蝙蝠が羽を広げたような空に伸びる天上、左右の壁にはカラフルなステンドグラスが一面に貼られ礼拝室を美しく彩っている。キラキラと光が降り注いでいるようにも見えた。天井からは星の粒のような光が降り注いでいて、私たちの頭上に降ってきそうだったが頭に星が当たる感触はしなかった。装飾のほどこされた巨大な柱の間に敷き詰められるように椅子が並んでいるが今日は私たちの貸し切りなのか誰もいない。中央に敷かれた赤い毛足の長い絨毯の奥には祭壇が作られていて、前世とちがって十字架はないが、神様と思わしき銅像が立っていた。その銅像も背後から光が出ていて後光はさしているようだった。

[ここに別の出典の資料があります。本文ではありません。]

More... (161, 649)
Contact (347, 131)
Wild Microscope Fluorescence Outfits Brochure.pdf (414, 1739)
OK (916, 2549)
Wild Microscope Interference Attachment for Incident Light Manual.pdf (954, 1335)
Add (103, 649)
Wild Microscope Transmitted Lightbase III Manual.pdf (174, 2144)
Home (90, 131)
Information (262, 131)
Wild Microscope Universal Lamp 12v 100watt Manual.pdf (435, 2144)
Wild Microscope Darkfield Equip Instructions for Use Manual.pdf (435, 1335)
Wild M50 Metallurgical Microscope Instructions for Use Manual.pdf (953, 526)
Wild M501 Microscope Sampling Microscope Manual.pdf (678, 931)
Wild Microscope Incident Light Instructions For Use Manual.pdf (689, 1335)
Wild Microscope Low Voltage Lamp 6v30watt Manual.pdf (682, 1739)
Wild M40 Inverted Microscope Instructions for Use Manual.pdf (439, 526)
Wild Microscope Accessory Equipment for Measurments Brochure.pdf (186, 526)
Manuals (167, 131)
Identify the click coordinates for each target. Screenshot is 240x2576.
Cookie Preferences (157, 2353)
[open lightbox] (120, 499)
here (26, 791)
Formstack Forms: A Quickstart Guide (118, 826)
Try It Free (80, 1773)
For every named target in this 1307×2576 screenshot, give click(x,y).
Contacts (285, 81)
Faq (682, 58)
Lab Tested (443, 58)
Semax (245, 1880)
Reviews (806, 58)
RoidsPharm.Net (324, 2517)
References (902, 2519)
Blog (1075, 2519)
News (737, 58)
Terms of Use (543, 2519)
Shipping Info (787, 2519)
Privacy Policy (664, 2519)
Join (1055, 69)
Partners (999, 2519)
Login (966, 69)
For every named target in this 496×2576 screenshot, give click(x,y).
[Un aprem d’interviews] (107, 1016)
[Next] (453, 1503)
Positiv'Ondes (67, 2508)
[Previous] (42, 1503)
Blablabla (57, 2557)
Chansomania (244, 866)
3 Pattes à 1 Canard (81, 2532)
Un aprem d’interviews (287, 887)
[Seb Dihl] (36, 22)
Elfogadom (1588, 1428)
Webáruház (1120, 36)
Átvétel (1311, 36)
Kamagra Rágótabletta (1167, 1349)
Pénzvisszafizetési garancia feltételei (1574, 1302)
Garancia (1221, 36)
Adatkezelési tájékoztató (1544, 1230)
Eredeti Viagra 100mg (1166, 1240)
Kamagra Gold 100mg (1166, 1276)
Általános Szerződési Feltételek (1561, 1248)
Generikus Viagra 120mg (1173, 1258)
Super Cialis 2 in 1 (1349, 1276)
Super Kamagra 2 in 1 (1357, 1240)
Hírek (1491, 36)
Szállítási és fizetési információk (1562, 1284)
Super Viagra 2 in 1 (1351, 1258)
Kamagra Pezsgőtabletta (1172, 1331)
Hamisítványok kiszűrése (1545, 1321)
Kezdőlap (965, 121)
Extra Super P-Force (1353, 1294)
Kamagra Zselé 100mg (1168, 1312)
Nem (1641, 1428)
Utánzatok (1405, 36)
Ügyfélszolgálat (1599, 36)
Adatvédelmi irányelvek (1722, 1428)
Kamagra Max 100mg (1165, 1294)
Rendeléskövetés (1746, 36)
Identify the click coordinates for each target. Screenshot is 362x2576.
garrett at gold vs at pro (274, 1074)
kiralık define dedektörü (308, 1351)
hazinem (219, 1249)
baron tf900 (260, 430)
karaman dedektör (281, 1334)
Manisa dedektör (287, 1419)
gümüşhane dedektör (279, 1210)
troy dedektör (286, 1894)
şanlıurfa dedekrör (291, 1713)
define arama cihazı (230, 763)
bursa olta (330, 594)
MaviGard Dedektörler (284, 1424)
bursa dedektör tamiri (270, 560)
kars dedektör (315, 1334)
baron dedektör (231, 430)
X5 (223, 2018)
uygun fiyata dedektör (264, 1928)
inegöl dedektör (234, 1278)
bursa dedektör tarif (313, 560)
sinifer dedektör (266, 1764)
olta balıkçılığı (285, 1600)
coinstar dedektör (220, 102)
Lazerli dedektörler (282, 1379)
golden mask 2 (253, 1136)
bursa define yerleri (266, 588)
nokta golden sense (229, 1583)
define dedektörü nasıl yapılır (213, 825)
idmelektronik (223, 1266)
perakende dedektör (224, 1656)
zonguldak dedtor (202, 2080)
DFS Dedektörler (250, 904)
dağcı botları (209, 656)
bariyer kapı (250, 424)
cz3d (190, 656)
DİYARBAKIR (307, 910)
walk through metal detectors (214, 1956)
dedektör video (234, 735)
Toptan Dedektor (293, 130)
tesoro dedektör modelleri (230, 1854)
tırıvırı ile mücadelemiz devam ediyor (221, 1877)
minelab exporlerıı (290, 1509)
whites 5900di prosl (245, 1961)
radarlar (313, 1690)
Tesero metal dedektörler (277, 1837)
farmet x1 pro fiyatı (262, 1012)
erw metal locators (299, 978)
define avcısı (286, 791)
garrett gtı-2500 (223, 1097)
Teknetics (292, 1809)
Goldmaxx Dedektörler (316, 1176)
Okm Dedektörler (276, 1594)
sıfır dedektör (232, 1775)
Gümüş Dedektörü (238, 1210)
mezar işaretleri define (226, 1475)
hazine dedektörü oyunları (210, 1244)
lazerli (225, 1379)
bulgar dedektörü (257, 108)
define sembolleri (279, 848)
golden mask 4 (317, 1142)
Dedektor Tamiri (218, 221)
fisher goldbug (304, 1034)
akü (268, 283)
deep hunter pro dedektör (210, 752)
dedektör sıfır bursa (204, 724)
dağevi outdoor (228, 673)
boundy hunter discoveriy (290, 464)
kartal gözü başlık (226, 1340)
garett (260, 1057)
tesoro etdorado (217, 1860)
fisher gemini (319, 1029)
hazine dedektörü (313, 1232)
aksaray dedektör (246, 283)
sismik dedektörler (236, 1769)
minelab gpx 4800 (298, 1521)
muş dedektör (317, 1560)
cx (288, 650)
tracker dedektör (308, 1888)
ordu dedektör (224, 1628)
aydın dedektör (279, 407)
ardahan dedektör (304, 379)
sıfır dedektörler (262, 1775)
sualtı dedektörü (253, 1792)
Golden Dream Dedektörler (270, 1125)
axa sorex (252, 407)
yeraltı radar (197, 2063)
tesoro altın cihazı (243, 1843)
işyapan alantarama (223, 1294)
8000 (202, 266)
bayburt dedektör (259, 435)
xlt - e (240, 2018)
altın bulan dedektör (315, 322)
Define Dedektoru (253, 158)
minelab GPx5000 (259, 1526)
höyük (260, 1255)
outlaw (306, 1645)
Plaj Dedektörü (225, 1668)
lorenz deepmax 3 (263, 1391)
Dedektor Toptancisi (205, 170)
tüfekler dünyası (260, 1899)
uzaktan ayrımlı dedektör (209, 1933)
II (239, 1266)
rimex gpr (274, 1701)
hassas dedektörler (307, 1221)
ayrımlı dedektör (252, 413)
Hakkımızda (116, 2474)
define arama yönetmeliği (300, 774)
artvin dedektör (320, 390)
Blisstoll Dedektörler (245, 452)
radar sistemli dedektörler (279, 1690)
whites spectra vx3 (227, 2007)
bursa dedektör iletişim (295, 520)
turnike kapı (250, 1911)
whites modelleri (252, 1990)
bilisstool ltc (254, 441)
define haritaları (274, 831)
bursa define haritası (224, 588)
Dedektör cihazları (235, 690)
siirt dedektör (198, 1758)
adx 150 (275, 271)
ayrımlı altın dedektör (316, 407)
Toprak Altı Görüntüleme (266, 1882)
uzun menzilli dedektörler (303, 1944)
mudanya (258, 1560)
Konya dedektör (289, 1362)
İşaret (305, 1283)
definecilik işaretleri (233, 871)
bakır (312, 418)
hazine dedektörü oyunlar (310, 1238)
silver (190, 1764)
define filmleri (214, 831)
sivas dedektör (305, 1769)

なによりも礼拝室は外と違って臭いが一切しないことでようやく息がまともにできる。



奥の祭壇まで進むとジャック主教は弟子から羊皮紙のような巻物を受け取った。


「それでは只今よりメアリー・イザベル・キャサリン・ド・アブスィルート=ロリーヌ・スティルアートに魔法を授ける儀式を行います。みなさまどうぞ、神に祈りを捧げてください」


ジャック主教の声に従って私たちは手を組んで目を閉じる。こういうところは前世の世界と変わらないらしい。

私は魔法の授与というくらいだからきっとなにか神秘的な光が降ってきたり、なにか力が沸き上がるような感覚がするのかと思ってわくわく胸を躍らせた。




「さぁ、これでメアリー様に魔法が授けられました」


「え?」


光が発生することも、なにか力が沸き上がるような感覚もない。神さまがなにか語り掛けるとか、そんなこともない。っていうか何もない。



全く何も変わった気がしないのだけど本当に魔法が使えるようになったのだろうか?




「ではメアリー様、こちらの羽を浮かせてみてください」


「はい」


弟子のひとりが紺色の布が貼られたトレイに真っ白のふわふわとした羽を1枚乗せ私の前に差し出す。


「どのようにしたらよいのでしょう?」


「羽を浮かせる想像をしてください」



ジャック主教の言う通り、羽が浮かぶイメージを頭に描いてみる。魔法が出てくる映画や漫画でみたように手を一切使わず、羽が軽やかにひとりでに浮いているように。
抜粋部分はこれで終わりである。